▶ Data provided
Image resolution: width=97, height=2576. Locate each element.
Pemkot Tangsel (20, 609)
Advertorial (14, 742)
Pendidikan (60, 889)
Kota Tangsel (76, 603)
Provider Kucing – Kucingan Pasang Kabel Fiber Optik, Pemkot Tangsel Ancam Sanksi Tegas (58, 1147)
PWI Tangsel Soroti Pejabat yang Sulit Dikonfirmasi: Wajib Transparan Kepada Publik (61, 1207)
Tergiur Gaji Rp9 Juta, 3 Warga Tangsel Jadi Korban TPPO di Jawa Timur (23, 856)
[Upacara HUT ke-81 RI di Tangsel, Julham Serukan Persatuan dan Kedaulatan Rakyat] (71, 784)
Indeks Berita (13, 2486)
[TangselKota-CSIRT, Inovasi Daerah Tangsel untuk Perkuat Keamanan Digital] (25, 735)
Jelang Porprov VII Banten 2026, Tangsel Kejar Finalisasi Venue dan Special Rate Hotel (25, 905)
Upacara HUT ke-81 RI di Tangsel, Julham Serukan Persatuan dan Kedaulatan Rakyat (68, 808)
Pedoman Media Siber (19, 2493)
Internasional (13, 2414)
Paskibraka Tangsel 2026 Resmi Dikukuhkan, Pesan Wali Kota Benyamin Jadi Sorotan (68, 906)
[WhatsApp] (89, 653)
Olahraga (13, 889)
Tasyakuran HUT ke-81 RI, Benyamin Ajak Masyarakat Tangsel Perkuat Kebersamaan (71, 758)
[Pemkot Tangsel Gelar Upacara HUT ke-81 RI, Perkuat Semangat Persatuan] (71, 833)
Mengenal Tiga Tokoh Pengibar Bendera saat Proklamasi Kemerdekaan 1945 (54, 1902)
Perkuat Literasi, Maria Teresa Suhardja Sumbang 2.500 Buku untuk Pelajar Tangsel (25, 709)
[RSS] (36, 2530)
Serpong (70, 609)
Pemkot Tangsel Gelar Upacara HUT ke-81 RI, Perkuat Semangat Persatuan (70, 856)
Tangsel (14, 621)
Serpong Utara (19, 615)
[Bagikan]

▶ Work task
Output the lines of the records above exactly as they appear, from the line containing "Pedoman Media Siber (19, 2493)" through the line containing "Mengenal Tiga Tokoh".

▶ Problem solution
Pedoman Media Siber (19, 2493)
Internasional (13, 2414)
Paskibraka Tangsel 2026 Resmi Dikukuhkan, Pesan Wali Kota Benyamin Jadi Sorotan (68, 906)
[WhatsApp] (89, 653)
Olahraga (13, 889)
Tasyakuran HUT ke-81 RI, Benyamin Ajak Masyarakat Tangsel Perkuat Kebersamaan (71, 758)
[Pemkot Tangsel Gelar Upacara HUT ke-81 RI, Perkuat Semangat Persatuan] (71, 833)
Mengenal Tiga Tokoh Pengibar Bendera saat Proklamasi Kemerdekaan 1945 (54, 1902)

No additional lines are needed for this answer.